**Exercise directions:**
Out of the lines below, please list those that hold the string "browser".

**Stored data entries:**
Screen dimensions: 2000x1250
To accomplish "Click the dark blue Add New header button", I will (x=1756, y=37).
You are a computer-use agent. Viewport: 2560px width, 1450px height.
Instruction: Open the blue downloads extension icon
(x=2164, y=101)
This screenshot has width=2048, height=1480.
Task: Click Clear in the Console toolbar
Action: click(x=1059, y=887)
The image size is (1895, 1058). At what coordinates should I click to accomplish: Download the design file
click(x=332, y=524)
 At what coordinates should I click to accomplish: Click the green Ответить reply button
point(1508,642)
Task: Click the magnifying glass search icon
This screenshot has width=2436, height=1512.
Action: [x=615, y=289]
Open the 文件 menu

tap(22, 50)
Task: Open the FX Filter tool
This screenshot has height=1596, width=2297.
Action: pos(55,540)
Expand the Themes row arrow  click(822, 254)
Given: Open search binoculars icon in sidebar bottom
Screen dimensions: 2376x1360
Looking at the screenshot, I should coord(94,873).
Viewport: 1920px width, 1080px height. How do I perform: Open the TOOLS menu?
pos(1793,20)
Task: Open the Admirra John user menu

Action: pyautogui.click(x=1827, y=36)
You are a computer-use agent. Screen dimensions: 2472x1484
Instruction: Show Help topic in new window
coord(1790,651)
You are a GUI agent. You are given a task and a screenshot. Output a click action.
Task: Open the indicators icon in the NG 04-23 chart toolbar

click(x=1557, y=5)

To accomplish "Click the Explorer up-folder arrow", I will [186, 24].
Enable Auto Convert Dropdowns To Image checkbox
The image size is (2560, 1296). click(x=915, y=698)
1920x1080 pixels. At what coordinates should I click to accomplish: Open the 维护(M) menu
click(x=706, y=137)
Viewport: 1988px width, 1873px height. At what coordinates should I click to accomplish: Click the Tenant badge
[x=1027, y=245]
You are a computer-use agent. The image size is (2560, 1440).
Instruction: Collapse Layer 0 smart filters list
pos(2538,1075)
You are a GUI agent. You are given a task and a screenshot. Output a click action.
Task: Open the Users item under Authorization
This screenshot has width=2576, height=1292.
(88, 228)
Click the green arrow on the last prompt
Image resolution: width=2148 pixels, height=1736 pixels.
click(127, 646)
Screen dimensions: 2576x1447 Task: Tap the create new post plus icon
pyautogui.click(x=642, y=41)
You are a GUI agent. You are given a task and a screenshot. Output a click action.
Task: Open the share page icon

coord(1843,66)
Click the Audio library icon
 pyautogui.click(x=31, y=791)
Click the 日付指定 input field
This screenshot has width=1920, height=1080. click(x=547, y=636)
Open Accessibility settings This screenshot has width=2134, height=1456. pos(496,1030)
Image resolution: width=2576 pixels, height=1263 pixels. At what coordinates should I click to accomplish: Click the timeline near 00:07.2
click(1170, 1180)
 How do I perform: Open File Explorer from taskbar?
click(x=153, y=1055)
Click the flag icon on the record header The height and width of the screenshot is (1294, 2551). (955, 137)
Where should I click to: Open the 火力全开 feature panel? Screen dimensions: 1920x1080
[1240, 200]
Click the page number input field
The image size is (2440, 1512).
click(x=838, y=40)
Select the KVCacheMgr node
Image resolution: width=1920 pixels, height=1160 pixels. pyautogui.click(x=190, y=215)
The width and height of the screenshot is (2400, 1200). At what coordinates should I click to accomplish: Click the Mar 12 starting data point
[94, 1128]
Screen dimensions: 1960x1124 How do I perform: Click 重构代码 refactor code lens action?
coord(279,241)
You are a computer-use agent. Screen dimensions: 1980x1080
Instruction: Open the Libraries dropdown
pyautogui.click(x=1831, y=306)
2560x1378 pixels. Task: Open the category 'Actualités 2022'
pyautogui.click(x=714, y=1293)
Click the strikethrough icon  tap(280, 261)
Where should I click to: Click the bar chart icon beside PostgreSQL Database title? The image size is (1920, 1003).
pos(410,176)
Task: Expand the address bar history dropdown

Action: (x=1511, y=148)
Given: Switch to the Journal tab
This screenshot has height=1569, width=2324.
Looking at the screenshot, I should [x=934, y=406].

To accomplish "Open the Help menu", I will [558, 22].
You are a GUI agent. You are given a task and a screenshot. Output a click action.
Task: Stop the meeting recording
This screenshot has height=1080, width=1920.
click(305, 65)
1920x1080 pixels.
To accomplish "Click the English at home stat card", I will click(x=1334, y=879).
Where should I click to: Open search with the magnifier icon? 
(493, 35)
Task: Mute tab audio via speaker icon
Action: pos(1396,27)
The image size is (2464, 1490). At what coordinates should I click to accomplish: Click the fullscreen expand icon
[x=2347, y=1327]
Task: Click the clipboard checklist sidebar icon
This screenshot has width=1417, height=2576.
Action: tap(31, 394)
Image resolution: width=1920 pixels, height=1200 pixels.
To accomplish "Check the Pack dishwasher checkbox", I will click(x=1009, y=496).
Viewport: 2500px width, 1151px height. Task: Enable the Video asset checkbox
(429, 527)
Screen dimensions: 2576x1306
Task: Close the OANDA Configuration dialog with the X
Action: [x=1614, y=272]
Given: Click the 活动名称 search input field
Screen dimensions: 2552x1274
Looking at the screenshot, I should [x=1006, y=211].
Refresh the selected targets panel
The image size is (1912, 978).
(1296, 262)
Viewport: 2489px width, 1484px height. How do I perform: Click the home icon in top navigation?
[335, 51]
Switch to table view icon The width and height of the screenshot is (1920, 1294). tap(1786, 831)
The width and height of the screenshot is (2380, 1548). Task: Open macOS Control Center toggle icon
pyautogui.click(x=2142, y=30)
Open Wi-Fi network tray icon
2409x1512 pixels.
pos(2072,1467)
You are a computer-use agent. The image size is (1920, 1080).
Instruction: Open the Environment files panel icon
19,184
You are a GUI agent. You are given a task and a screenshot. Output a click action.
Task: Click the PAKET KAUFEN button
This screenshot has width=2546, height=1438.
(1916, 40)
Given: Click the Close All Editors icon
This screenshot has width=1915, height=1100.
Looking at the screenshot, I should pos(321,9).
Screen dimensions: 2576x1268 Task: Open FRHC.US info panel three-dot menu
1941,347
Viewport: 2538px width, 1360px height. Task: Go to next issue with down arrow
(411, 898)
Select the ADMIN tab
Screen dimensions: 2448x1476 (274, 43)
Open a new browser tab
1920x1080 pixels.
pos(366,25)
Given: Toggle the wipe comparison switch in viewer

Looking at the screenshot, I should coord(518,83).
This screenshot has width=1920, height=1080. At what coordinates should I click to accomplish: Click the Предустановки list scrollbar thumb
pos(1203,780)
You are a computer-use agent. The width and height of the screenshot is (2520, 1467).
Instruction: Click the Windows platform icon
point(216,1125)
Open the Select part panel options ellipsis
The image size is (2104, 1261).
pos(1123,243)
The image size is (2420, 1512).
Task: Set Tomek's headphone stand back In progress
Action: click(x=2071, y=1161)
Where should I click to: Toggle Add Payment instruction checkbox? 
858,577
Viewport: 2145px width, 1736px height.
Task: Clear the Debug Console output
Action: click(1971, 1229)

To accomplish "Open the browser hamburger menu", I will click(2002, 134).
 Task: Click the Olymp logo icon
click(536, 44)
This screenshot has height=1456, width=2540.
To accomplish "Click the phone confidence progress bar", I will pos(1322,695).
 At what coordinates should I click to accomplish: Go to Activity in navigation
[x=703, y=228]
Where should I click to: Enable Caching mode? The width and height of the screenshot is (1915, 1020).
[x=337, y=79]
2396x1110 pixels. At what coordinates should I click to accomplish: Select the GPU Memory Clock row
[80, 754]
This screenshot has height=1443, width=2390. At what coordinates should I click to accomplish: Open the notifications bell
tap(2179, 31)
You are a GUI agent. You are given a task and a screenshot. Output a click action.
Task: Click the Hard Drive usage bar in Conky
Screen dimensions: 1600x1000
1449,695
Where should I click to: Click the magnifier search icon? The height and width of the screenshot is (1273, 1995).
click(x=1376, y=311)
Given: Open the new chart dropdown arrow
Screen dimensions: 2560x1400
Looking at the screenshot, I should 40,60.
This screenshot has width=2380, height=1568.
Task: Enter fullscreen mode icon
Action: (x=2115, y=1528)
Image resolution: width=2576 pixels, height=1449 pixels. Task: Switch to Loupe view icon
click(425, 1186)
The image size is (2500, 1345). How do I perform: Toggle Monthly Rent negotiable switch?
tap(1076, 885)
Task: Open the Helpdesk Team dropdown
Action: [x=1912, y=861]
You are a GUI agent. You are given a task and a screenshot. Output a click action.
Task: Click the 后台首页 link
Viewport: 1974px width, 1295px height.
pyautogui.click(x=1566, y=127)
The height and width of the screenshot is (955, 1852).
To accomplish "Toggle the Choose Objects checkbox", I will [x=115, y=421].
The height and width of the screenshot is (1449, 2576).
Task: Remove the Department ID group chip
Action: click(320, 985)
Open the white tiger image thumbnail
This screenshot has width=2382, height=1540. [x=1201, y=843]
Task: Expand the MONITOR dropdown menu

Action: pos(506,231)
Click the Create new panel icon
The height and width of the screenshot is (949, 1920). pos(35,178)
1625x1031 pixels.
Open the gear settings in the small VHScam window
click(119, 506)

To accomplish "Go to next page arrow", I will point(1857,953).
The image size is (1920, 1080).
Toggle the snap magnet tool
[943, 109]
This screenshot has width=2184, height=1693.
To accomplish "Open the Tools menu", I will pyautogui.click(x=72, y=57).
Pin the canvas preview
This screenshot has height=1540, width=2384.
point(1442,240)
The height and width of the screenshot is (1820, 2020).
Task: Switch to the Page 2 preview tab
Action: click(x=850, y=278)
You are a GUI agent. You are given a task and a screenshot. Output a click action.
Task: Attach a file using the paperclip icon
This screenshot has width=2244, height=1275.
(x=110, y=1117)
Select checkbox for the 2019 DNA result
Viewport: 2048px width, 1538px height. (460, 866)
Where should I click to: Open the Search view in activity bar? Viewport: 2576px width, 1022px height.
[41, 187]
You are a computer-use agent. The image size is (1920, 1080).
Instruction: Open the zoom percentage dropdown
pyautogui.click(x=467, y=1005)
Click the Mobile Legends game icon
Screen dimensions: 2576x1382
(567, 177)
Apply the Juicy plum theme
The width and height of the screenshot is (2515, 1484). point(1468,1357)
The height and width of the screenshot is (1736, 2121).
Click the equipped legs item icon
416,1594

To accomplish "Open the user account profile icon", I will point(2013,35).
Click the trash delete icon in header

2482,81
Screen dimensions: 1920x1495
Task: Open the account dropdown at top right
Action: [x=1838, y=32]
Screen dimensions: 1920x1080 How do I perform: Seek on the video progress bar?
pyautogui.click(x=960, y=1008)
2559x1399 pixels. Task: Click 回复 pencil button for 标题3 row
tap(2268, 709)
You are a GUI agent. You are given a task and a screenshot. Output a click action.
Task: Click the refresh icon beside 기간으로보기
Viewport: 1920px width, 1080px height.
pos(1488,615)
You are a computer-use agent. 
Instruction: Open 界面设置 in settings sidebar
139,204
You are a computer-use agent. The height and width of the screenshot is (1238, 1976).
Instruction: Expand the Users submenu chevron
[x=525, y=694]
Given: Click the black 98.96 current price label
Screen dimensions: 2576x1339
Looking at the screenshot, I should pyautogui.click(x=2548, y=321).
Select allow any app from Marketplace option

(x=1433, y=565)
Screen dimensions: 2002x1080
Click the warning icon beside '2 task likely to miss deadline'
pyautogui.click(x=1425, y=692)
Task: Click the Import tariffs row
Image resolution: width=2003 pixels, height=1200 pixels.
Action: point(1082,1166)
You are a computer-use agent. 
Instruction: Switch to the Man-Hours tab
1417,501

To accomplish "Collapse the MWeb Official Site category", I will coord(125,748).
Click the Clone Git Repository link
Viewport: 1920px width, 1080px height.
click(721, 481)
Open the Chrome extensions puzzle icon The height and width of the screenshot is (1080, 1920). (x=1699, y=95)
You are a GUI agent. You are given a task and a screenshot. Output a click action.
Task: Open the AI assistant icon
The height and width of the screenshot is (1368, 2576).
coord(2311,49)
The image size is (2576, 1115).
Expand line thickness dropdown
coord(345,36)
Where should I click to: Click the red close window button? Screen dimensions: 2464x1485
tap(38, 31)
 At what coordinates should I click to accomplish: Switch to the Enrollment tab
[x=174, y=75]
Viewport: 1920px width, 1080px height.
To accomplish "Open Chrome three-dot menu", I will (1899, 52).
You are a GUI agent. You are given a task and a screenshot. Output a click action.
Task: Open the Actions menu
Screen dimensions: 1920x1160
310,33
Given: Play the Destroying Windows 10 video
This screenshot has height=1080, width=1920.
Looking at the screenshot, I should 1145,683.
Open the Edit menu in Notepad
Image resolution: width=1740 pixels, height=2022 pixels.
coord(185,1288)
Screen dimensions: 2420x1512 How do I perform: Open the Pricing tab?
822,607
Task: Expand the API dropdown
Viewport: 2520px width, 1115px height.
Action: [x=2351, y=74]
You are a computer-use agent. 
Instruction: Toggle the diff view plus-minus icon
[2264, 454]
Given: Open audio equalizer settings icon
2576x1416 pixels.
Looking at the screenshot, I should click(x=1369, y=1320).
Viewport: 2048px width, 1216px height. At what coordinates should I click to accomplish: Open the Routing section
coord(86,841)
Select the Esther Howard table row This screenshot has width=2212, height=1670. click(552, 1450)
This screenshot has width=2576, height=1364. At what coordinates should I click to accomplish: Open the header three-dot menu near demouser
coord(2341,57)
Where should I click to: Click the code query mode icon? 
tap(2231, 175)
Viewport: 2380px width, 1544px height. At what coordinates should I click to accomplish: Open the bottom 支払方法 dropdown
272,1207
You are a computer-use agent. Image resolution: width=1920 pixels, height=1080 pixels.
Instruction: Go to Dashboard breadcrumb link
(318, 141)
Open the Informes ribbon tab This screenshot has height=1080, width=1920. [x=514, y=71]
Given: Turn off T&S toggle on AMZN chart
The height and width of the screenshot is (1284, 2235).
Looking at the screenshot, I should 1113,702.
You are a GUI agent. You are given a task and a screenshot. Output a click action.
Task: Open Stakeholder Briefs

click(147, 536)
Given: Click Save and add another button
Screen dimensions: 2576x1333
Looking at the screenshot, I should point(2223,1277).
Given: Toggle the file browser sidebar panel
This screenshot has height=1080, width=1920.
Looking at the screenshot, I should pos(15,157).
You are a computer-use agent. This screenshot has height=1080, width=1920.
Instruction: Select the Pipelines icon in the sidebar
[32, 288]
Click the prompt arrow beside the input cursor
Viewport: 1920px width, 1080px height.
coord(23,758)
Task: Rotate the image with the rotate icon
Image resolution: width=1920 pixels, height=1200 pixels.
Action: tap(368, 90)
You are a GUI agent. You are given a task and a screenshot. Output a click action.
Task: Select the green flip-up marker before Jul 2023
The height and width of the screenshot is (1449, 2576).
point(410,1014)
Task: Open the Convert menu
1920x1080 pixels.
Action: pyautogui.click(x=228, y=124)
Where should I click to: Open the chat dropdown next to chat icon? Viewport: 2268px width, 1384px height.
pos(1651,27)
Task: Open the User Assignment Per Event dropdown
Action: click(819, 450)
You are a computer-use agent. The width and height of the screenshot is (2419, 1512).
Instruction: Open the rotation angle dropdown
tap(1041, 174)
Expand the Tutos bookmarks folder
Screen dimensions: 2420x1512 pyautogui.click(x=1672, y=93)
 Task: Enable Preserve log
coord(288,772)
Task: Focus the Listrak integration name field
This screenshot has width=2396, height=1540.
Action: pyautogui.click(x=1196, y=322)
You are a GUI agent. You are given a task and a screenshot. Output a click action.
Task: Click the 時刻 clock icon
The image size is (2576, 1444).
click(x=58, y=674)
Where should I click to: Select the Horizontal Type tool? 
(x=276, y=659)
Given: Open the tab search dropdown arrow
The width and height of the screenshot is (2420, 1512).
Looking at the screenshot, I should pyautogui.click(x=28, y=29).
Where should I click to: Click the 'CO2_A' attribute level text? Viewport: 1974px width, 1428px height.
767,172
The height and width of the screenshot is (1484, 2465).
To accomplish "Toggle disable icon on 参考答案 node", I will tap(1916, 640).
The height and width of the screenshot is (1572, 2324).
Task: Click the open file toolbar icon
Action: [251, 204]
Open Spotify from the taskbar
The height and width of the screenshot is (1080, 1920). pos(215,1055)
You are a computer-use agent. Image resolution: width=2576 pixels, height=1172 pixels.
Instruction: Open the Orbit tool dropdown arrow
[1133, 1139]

**Output of the task:**
Open a new browser tab
To accomplish "Open the browser hamburger menu", I will click(2002, 134).
Given: Toggle the file browser sidebar panel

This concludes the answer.